HL Deb 18 March 1991 vol 527 cc511-6

10.40 p.m.

Lord Belstead rose to move that the draft order laid before the House on 25th February be approved [12th Report from the Joint Committee].

The noble Lord said: My Lords, the purpose of this order is to continue for a further period the temporary provisions of the Northern Ireland (Emergency Provisions) Acts of 1978 and 1987, together with certain provisions of the Prevention of Terrorism (Temporary Provisions) Act 1989 as they apply to Northern Ireland.

Your Lordships will be aware that the Northern Ireland (Emergency Provisions) Bill received its First Reading in your Lordships' House on 7th March. That Bill would supersede the legislation which the Government are asking the House to renew again tonight. The continuance order, therefore, is in the nature of a temporary measure so that a gap should not occur between existing legislation and consideration of the new Bill.

It may be for the convenience of your Lordships if I say a brief word about the existing legislation which the order would renew. The 1978 Northern Ireland (Emergency Provisions) Act provides the legal authority for the so-called Diplock courts. It creates the category of prescribed organisations for Northern Ireland. It provides the police and armed forces with additional powers to stop and question, enter, search and seize. The 1978 Act also contains powers for the requisition of private property and the closure of public highways for security reasons.
┄┄┄┄┄┄┄┄┄┄
__WORK ITEM__:
Please answer these questions using the Lords debate extract above.
1. On what date was the draft order laid before the House?
2. On what date did the Northern Ireland (Emergency Provisions) Bill receive its First Reading in the Lords?
3. Which courts does the 1978 Northern Ireland (Emergency Provisions) Act give legal authority for?

__COLLECTED DATA__:
┄┄┄┄┄┄┄┄┄┄
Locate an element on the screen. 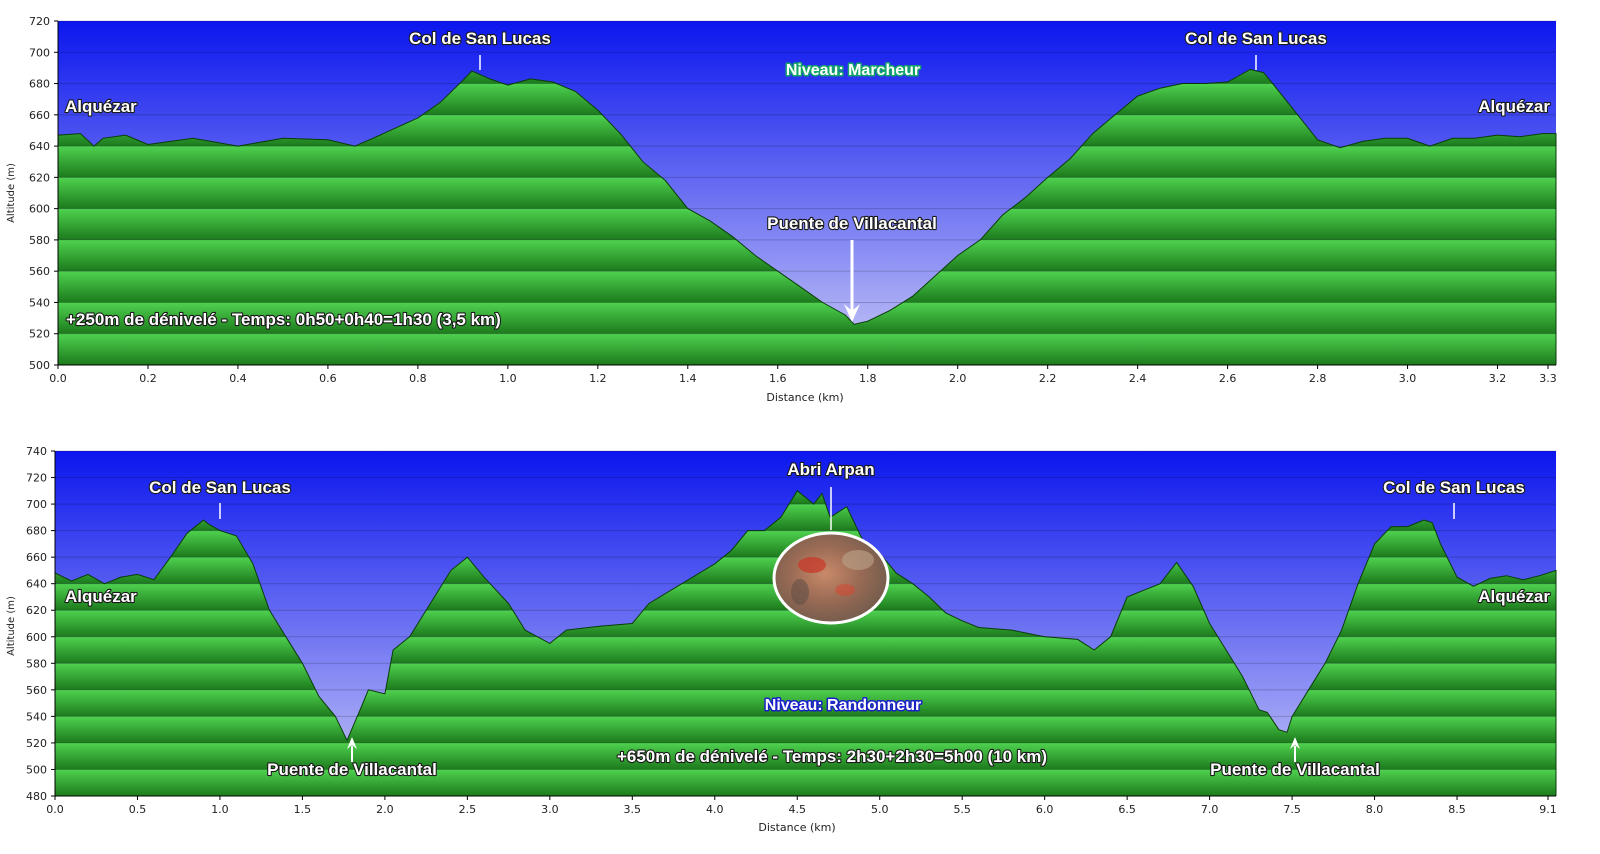 This screenshot has width=1600, height=854. x-tick-label: 1.6 is located at coordinates (778, 378).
┄┄┄┄┄┄┄┄┄┄
__OUTPUT FOR THIS EXERCISE__:
1. 25th February
2. 7th March
3. The so-called Diplock courts